Made in PGH &rquo; Established 2009

The Future of Siri.

Confession: I basically upgraded from the iPhone 4 to the 4S just to mess around with Siri.1 While the experience has been magically delicious in nearly all respects, one can’t help but continually bump into what feel like arbitrary walls. Siri can apply a relationship to a person (“Joel is my brother”), but she can’t change his birthday or move him to the top of my favorites list or perform thousands of other seemingly trivial actions. Like many others, I’m delighted by what Siri can do yet frustrated by the current limitations.

The Present.

Apple has cracked open a door of possibility with the introduction of Siri. It’s not the first interface to accept voice as an input, but it might be the first to do it in a way that’s both accessible to the casual user and popular enough to matter.

Those who are quick to dismiss Siri as a gimmick cite the aforementioned functional limitations, the awkwardness of speaking aloud in public places, and the latency and artificiality as compared to science fiction’s portrayal2. These are all true. Many features of the iPhone are unavailable via Siri. It would be weird for someone in an office or on a bus to start talking to his or her phone. (Weirder than the Bluetooth headsets people already use?) Needing to wait for Siri to transmit and fetch data from a distant server, enunciating with excruciating precision, and finding oneself at the beck and call of those chipper beeps can be disenchanting. Yet what are these but the pains of an infant technology cutting its teeth in a world of mature graphical user interfaces? Should we reject voice-driven user interfaces a priori, scorning the possibility of hardware and software improvement?

We have, right now, a useful tool and a tantalizing glimpse at what is possible. That’s more than enough for me.

The Future.

The immediate future looks clear. Apple will continue to refine the Siri experience by removing obstacles and adding features. The foundation appears to be in place for long term growth. I have had few issues with Siri understanding my speech, and that seems to be the common experience.

What we all want to know is: how soon can Apple open the app floodgate? It’s a bewitching notion. The iPhone before apps was revolutionary. The iPhone after apps, indispensable. Can the same be true of Siri?

A Hypothetical Scenario for Siri-alizing Apps.

First, let’s give Siri the ability to open apps, something that it can’t do right now.3 “Siri! Launch Tweetbot.”4 Tweetbot appears on the screen. Because we’re smitten with this Siri thing, we want the ability to perform actions in our current context.

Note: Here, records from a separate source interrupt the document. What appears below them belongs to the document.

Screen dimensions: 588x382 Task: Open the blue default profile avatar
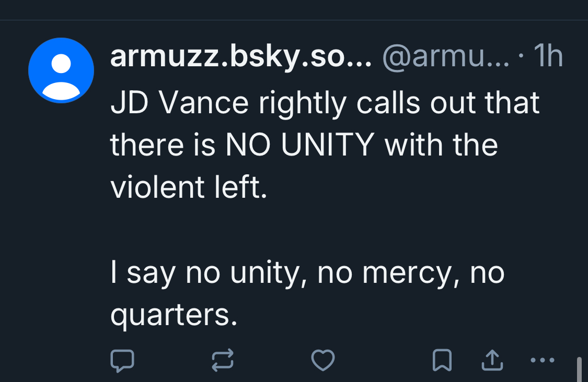(61, 70)
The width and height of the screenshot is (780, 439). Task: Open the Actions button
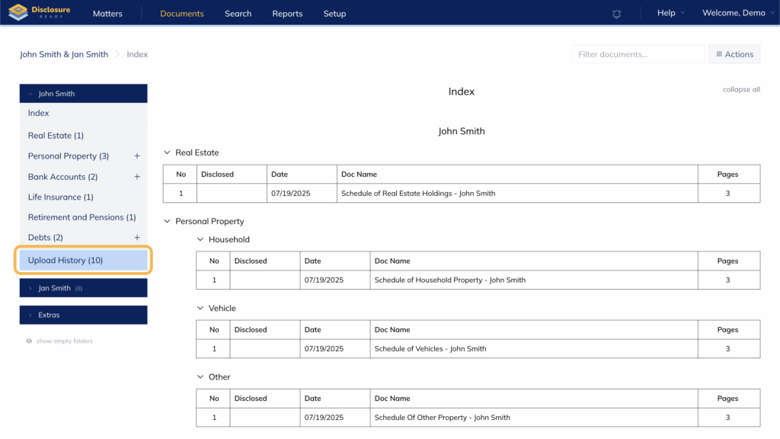734,54

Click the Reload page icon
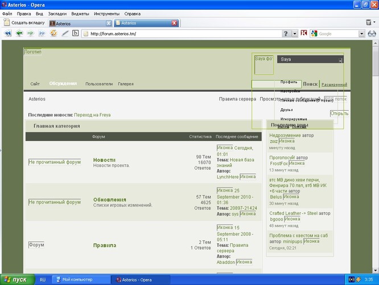(x=53, y=34)
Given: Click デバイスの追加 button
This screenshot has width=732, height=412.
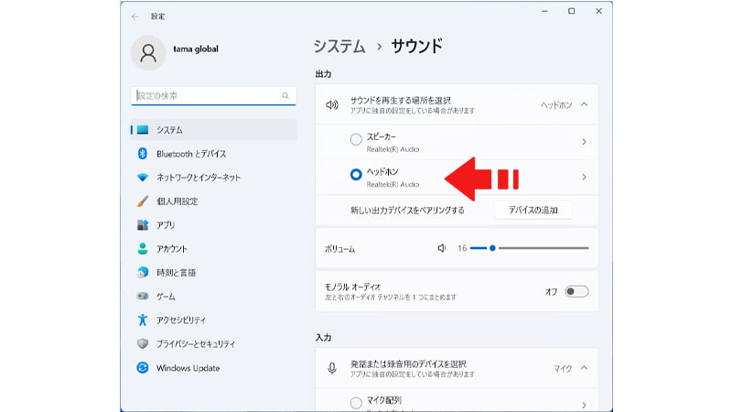Looking at the screenshot, I should 533,211.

Consider what happens next. Since Tweetbot saves my state automatically, I’m looking at my “Sports” Twitter list. From this screen alone, I can: Change the list I am viewing, open the compose tweet screen, refresh the list, search the list, switch accounts, select a tweet as the target for additional actions, switch to my mentions, direct messages, starred tweets or profile, or view replies to a tweet. That’s one screen, and I probably didn’t even provide a comprehensive inventory of available actions.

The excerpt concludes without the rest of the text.